This book is to non-fiction what Tolstoy's "Anna Karenina" is to fiction. It's big, glorious, and compelling, a hell of a read. It covers everything.
It doesn't oversimplify anything, not the characters, not the events, not the sweep of history. The trouble with many N-F books is that the authors don't respect the readers. They assume we are children and can't handle complexity.
Gwynne, a former reporter and editor for Time Magazine and Texas Monthly, doesn't skimp on the details or the moral ambiguities.
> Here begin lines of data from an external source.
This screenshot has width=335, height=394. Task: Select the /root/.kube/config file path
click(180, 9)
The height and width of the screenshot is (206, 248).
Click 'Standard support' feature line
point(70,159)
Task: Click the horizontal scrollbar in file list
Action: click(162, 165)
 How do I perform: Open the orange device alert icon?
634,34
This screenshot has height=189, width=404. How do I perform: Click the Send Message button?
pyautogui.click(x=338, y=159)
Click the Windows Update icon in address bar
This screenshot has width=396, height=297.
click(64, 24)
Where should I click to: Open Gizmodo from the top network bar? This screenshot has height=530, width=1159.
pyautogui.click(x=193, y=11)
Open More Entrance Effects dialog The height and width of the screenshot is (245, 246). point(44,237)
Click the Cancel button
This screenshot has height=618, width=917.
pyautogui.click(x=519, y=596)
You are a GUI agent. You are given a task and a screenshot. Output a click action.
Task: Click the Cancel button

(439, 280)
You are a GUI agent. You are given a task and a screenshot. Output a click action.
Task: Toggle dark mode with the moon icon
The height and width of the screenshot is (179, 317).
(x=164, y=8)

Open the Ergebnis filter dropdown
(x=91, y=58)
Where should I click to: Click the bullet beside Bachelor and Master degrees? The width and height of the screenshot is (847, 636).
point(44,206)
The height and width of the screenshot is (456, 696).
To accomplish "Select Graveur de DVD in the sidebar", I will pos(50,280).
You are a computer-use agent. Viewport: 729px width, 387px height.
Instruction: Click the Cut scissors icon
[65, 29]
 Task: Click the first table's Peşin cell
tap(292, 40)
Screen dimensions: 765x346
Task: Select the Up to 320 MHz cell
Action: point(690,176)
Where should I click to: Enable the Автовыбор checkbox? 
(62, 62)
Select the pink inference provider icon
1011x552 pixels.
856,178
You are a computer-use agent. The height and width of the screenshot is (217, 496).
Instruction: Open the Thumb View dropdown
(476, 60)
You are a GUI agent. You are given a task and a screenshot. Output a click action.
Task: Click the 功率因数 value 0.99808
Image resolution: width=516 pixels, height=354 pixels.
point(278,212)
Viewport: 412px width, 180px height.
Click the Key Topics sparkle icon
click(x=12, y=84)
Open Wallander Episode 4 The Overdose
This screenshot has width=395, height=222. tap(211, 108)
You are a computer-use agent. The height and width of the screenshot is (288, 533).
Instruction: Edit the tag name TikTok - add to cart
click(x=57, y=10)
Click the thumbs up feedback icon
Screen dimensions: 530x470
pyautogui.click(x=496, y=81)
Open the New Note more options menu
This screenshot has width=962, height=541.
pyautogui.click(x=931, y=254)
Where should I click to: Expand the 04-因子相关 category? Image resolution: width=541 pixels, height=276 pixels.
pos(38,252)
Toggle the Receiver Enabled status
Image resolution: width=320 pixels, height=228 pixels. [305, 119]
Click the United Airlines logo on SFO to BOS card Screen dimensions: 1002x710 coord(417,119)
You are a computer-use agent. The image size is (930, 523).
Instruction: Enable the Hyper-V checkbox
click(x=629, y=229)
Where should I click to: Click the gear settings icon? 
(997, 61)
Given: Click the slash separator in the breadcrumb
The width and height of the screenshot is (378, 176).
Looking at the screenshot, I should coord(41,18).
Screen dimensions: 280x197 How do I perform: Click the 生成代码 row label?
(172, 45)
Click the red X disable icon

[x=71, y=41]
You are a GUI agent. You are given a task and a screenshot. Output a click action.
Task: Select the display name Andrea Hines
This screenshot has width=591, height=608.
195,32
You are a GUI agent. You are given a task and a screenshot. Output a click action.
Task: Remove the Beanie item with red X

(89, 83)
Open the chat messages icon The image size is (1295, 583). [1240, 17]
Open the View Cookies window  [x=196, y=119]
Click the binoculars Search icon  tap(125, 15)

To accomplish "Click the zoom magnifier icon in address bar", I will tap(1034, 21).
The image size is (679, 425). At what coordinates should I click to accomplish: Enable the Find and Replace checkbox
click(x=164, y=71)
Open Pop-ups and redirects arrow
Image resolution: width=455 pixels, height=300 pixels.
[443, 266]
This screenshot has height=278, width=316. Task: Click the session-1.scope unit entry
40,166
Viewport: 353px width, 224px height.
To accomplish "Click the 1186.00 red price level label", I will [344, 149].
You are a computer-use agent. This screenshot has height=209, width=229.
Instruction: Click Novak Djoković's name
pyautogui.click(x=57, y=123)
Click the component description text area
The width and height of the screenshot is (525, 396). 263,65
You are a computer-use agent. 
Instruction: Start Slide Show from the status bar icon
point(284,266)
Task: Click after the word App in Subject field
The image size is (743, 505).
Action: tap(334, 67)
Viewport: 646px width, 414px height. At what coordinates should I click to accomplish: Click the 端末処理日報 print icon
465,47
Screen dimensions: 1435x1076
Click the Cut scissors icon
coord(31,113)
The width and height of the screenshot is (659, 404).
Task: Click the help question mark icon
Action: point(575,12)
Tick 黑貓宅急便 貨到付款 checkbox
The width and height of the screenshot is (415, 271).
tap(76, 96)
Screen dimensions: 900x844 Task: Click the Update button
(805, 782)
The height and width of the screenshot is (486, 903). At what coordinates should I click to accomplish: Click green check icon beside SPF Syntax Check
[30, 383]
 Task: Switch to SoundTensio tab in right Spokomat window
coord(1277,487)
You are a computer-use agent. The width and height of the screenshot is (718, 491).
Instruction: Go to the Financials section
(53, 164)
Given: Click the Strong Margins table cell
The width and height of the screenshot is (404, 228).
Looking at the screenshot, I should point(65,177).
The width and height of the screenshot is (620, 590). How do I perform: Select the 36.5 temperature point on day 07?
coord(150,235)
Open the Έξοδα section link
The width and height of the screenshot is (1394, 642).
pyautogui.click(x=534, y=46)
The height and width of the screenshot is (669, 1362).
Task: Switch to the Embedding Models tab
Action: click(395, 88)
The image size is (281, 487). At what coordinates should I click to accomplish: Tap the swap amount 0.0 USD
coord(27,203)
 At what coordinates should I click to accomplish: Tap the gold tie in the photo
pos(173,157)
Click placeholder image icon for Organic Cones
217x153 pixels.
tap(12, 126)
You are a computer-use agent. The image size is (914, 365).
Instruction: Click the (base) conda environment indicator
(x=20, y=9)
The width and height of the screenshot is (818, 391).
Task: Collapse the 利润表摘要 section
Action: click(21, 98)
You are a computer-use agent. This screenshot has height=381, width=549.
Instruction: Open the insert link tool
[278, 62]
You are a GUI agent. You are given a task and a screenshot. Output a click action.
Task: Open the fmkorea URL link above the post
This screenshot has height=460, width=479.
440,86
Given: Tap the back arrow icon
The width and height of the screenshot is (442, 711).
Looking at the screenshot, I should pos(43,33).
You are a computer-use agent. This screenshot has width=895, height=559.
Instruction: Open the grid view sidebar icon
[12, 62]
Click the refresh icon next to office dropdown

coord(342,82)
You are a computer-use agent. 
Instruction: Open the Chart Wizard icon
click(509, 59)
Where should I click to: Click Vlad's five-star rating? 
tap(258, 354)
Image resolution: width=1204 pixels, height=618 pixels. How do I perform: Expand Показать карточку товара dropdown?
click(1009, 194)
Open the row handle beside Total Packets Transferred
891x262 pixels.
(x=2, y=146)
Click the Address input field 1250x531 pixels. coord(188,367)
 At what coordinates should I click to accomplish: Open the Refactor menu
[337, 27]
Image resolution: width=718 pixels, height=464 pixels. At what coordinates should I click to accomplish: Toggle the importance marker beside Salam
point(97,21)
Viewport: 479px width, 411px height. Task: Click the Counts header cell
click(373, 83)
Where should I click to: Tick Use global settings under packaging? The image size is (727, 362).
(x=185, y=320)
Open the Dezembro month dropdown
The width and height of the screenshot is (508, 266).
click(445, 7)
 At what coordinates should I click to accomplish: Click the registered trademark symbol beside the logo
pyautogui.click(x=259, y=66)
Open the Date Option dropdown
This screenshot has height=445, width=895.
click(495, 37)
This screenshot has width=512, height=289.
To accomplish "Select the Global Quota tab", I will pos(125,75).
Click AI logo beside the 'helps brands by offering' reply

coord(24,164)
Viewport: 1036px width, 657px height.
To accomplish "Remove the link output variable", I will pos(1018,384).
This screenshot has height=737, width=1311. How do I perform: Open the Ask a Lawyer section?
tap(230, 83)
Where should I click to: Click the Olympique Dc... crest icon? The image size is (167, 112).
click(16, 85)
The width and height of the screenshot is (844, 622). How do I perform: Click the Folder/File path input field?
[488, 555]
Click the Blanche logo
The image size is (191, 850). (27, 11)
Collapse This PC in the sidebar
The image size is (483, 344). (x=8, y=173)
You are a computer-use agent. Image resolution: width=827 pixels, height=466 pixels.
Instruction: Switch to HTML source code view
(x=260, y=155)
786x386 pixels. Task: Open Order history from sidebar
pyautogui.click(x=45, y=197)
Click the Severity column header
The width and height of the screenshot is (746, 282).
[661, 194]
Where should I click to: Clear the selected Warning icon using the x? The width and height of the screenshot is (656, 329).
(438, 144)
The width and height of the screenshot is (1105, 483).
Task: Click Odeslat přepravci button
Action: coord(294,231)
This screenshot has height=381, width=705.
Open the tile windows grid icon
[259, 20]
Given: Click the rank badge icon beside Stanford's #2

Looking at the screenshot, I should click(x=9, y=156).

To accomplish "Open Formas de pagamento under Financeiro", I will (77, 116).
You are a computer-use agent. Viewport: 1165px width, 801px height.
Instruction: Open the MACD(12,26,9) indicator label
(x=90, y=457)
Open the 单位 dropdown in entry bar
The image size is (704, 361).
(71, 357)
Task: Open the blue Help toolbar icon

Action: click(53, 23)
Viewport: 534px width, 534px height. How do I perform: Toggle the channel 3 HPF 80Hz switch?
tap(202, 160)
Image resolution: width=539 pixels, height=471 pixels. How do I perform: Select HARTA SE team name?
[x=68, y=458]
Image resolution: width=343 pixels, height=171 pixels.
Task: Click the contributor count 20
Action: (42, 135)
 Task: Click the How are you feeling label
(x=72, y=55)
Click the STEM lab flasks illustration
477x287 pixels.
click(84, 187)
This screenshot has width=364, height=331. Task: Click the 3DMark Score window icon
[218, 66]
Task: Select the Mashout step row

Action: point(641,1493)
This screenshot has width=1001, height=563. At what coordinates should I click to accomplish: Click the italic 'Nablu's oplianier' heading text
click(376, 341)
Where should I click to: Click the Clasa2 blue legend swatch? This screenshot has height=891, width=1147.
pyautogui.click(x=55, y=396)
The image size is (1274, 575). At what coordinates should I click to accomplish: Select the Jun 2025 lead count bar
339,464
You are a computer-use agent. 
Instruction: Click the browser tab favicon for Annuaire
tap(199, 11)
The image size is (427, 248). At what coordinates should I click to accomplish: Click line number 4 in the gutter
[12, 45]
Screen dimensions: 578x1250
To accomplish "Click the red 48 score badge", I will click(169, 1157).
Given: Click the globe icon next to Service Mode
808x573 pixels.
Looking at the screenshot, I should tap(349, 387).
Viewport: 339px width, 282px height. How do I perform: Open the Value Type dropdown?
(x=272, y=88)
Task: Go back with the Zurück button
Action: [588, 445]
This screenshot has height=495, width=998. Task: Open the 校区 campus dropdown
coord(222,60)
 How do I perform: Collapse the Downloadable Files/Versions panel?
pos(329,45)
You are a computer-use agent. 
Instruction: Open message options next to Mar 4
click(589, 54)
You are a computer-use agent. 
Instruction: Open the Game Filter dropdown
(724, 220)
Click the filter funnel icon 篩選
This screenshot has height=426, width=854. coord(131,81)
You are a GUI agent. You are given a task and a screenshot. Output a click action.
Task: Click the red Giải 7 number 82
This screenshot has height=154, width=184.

I got so excited I looked up some Comanche songs on the web. Here is a good one: http://www.youtube.com/watch?v=Nqq0l5NNhkI
And I plan to read more books on Native Americans.
I grew up in Wichita, Kansas, but I didn't learn much about the true history of the Old West. Also, I went away to Camp Rio Vista, near San Antonio, Texas, for two summers when I was a kid, so I am somewhat familiar with the Comanche hunting grounds.
The Commanche were truly the lords of the Great Plains. Their history is a great, sad, tragic story. Their fate, at the hands of the white man, makes me sad, but I recommend this book highly. I couldn't put it down.
This is not only the best non-fiction book I've ever read, it is one of the best books I've ever read.